Cruz has the decibel part mastered and has moved rightward on immigration in an attempt to sew up conservative support. “He goes where he needs to go,” one Republican strategist told me. Influential and obstreperous Rep. Steve King has endorsed Cruz; influential evangelical Bob Vander Plaats seems about to. Cruz has benefited in one way from the Trump ascendency. He looks positively reasonable in comparison. And Cruz doesn’t have Trump’s main drawback in reaching out to conservatives — that Trump isn’t actually a conservative.
Rubio is gaining steam in Iowa on the strength of a perception that his next-generation conservatism matches up well against Clinton’s old-time liberalism. He seems to be on just about everyone’s top-three list. But the Iowa caucuses are not won by being a fallback choice. Rubio is trying to gain ground by moving right. During recent visits, he has emphasized his role as a conservative revolutionary — which is not easy for anyone once part of the immigration-reform Gang of Eight. And since then he has also moved rightward on immigration, demonstrating how Trump’s nativism has pulled many in the GOP toward restrictionism.
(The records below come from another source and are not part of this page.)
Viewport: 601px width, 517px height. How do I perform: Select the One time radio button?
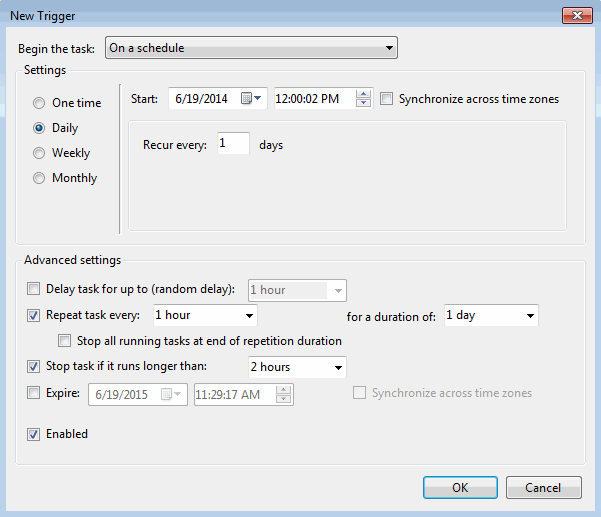pyautogui.click(x=40, y=103)
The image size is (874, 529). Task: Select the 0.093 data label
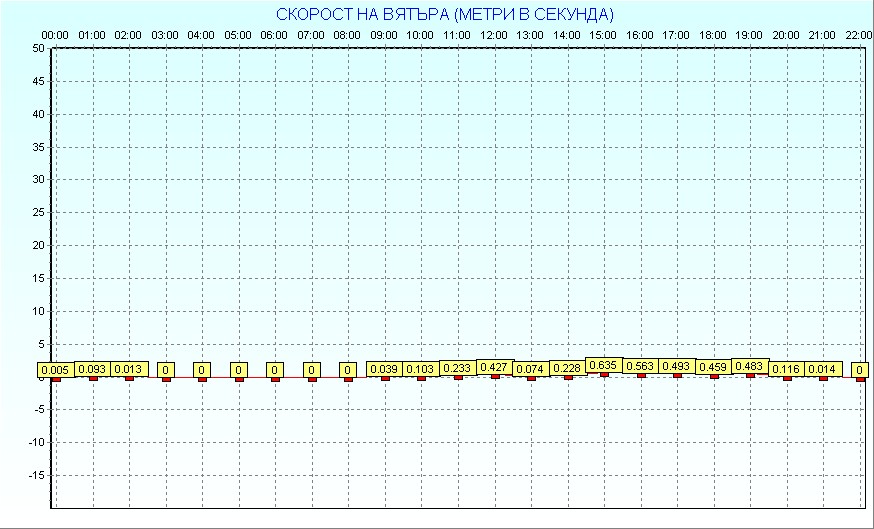tap(93, 369)
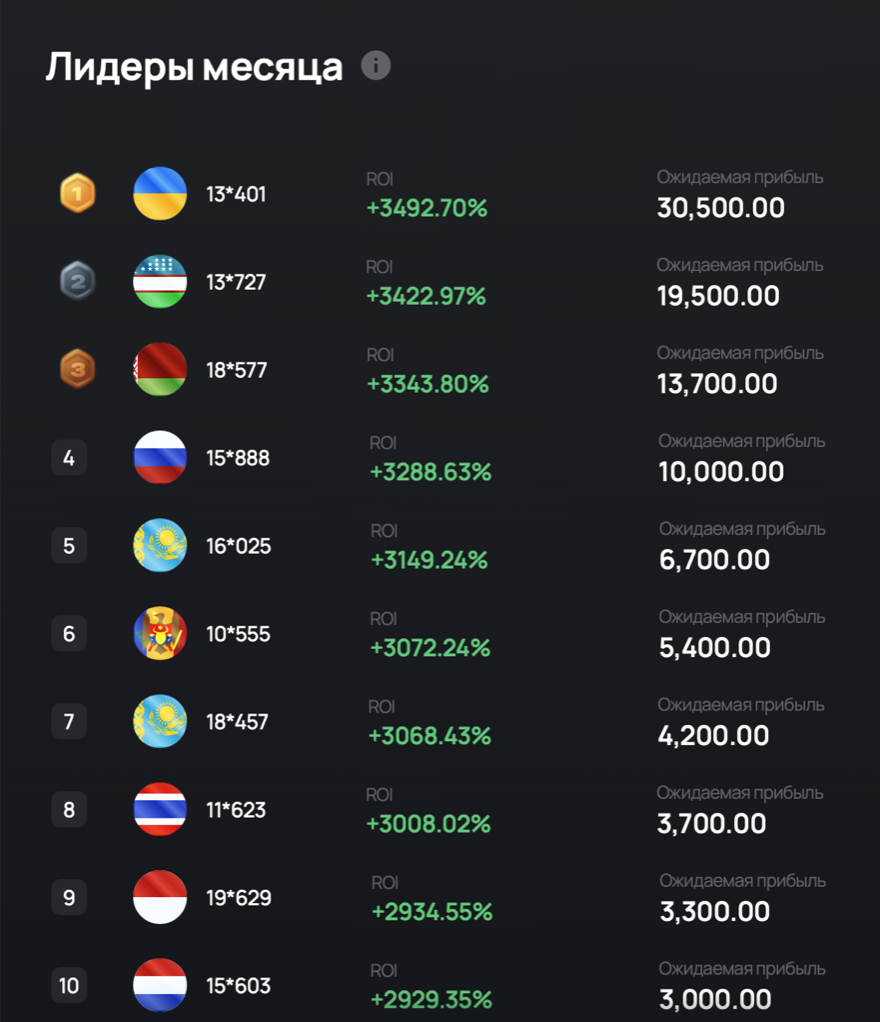Click the info icon beside Лидеры месяца
The width and height of the screenshot is (880, 1022).
376,66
Rubio’s strategy is not without risk. Heading off Cruz on the right may come across as forced and inauthentic. And siding with anti-Branstad forces in Iowa could cause the Terry Branstad Republicans to coalesce around Christie or Bush. This seems to be the only possibility for Bush to finish a respectable third or fourth. And the calculations of all the candidates appealing to evangelicals are complicated by Carson — whose autobiography, “Gifted Hands,” is sometimes used as a textbook by homeschoolers. He is slipping but probably not collapsing.